Task to carry out: Reproduce verbatim the portion of the rows that begins with the line containing "Given: Select the 宝塔负载均衡 network icon" and ends with the line containing "The image size is (165, 109).", including both of those lines.

Material for this task:

+++

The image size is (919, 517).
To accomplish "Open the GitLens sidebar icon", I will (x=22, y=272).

+++

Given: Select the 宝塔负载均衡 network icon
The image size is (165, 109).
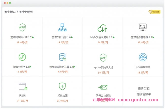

+++

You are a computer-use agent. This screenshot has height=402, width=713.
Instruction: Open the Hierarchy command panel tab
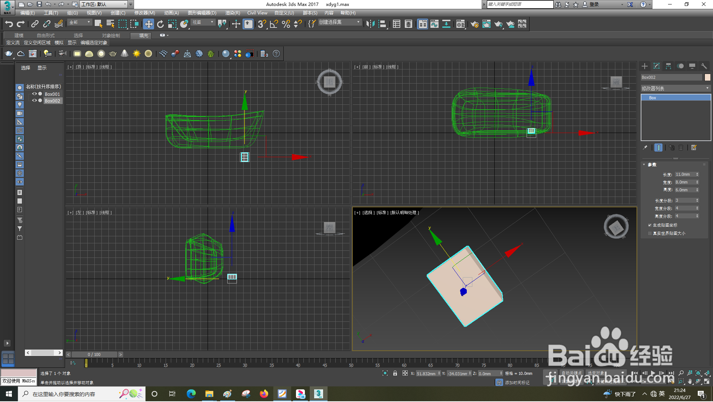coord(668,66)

+++

Answer to the problem:
Given: Select the 宝塔负载均衡 network icon
The image size is (165, 109).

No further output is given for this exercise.